-- START OF Exercise material --

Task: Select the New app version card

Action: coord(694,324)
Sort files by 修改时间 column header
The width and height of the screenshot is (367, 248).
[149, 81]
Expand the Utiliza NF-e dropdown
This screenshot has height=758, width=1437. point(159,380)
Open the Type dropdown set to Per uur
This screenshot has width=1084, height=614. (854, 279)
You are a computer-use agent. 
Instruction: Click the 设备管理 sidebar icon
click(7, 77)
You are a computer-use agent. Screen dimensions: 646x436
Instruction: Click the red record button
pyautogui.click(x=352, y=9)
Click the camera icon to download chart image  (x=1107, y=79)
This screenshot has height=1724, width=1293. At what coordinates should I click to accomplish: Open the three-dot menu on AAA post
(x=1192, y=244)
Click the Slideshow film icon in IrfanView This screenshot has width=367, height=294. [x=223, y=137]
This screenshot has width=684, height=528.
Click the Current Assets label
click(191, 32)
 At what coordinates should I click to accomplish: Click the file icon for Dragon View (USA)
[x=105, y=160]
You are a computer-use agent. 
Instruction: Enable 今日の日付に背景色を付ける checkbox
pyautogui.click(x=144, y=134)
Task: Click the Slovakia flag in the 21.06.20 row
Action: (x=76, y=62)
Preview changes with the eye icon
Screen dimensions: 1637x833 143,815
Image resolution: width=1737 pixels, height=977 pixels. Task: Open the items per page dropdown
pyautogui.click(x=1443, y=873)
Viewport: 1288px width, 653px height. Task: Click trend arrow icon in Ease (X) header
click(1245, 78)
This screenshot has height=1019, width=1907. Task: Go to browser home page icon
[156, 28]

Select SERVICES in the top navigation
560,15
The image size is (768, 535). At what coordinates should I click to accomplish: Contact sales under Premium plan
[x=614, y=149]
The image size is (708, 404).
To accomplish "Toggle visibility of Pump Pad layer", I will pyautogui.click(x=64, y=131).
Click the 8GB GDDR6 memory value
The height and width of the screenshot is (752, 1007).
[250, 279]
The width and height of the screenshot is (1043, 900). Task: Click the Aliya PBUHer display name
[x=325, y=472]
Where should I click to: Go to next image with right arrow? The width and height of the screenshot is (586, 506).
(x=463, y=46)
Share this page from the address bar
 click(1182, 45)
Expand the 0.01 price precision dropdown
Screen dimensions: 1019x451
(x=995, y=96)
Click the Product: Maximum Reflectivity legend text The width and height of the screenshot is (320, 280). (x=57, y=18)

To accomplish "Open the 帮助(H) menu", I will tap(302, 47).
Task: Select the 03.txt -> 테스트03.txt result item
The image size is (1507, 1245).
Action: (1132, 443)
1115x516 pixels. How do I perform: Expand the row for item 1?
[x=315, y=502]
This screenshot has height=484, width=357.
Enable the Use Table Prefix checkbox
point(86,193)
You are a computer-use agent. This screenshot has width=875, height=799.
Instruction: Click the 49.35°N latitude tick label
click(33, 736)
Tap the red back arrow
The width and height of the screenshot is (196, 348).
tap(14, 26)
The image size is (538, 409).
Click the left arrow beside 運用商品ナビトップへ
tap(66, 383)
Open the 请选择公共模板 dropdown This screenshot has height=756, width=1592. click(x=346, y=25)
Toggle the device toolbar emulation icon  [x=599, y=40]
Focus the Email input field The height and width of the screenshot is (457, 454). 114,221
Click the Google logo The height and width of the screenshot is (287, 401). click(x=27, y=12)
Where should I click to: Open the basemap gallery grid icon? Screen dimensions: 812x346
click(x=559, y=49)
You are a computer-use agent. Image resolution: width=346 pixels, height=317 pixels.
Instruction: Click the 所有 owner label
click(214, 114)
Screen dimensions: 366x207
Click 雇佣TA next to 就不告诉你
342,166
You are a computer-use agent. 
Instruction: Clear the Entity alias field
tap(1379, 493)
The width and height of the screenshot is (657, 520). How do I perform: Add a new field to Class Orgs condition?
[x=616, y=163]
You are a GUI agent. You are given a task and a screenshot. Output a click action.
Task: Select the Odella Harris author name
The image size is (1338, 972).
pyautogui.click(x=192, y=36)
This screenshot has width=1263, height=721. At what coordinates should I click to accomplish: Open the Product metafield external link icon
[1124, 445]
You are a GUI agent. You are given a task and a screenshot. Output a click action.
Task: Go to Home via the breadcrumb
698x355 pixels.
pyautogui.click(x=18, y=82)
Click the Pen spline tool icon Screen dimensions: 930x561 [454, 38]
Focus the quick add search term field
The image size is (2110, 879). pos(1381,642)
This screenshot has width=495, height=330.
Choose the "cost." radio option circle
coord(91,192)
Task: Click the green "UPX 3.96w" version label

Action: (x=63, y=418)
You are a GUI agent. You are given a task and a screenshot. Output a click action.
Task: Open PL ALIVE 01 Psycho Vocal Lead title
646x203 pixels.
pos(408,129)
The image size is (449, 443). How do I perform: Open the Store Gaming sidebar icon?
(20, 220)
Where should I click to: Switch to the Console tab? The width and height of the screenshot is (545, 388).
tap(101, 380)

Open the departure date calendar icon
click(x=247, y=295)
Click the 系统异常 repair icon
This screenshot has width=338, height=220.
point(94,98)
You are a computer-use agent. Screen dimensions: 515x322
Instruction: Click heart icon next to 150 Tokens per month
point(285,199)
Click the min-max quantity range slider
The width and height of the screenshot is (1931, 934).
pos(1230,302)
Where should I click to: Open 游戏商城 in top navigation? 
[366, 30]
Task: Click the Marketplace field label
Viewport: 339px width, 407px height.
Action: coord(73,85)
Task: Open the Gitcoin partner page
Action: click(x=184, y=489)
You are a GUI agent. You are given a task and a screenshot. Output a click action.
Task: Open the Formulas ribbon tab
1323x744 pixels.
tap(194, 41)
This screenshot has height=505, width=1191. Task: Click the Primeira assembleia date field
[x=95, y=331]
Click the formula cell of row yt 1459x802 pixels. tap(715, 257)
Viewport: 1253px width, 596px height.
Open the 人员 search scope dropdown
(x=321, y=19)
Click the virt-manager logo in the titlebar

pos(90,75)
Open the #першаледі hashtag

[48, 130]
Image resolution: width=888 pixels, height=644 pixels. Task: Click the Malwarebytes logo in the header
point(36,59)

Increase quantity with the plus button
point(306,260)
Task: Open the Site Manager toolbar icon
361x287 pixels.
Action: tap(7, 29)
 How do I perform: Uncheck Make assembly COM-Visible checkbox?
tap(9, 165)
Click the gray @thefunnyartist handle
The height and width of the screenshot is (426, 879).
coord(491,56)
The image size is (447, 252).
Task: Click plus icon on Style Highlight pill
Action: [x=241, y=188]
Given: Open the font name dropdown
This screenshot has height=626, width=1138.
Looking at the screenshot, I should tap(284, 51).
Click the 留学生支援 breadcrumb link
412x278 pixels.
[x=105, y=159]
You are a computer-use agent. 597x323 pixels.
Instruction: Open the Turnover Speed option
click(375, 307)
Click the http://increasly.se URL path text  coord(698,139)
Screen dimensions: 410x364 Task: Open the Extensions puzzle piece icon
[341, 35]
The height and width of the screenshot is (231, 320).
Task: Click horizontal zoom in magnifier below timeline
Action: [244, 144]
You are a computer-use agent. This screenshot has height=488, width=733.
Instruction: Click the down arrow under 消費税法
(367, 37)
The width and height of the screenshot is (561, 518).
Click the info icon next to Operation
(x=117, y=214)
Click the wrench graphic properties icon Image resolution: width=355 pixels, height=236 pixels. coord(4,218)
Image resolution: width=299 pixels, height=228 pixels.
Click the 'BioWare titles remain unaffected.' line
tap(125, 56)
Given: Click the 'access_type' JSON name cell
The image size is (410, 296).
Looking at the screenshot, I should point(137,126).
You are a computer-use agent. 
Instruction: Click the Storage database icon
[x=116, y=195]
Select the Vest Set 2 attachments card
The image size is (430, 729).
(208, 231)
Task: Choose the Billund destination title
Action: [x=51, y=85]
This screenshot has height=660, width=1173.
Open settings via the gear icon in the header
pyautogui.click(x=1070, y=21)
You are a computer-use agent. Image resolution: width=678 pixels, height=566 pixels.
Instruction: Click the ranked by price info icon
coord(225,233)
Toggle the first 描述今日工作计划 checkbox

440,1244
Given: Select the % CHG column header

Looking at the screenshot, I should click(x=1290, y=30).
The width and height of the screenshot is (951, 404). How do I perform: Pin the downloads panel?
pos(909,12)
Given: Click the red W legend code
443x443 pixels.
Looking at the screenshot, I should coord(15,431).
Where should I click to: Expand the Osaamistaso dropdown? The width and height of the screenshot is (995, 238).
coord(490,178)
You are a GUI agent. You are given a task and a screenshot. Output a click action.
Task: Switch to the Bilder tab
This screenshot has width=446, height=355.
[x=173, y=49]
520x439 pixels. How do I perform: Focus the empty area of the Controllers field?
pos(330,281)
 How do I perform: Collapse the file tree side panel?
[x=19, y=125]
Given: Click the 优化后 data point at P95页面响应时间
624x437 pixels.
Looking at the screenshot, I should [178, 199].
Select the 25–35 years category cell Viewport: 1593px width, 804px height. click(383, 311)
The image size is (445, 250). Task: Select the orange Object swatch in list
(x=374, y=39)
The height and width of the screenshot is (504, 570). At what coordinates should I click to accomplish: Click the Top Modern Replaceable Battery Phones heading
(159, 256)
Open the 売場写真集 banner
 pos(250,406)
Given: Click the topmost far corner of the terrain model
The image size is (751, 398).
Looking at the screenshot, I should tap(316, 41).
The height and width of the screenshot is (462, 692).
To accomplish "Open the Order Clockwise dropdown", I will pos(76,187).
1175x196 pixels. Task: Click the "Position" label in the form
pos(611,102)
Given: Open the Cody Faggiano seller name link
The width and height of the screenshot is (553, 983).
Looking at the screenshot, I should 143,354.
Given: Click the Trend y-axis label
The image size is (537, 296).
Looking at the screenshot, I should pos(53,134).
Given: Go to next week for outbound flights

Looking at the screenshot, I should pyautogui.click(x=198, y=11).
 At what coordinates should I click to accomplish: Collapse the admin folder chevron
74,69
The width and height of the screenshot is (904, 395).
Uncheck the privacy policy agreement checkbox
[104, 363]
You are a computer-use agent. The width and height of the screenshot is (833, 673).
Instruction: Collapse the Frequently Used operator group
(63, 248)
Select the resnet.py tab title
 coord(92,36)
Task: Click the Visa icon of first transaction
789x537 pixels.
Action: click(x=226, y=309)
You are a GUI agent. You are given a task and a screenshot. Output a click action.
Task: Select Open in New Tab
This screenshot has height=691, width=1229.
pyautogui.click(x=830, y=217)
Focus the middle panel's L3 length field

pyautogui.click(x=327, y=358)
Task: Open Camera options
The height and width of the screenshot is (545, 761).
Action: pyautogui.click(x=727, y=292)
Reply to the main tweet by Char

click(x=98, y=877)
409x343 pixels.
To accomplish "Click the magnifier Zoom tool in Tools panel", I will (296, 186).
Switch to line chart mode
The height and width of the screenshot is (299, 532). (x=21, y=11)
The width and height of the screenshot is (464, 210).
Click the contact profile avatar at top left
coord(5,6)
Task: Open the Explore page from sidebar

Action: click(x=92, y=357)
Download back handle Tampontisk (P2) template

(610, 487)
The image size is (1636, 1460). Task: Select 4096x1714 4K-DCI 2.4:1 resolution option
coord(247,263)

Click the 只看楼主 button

-- END OF Exercise material --

- _Short problem_: Rewrite the records from the line with "Sort files by 修改时间 column header" up to and including the line with "Click the camera", swapping "dropdown" for "menu" and keeping everything else the same; give only those lines.

- _Response to this task_:
Sort files by 修改时间 column header
The width and height of the screenshot is (367, 248).
[149, 81]
Expand the Utiliza NF-e menu
This screenshot has height=758, width=1437. point(159,380)
Open the Type menu set to Per uur
This screenshot has width=1084, height=614. (854, 279)
You are a computer-use agent. 
Instruction: Click the 设备管理 sidebar icon
click(7, 77)
You are a computer-use agent. Screen dimensions: 646x436
Instruction: Click the red record button
pyautogui.click(x=352, y=9)
Click the camera icon to download chart image  (x=1107, y=79)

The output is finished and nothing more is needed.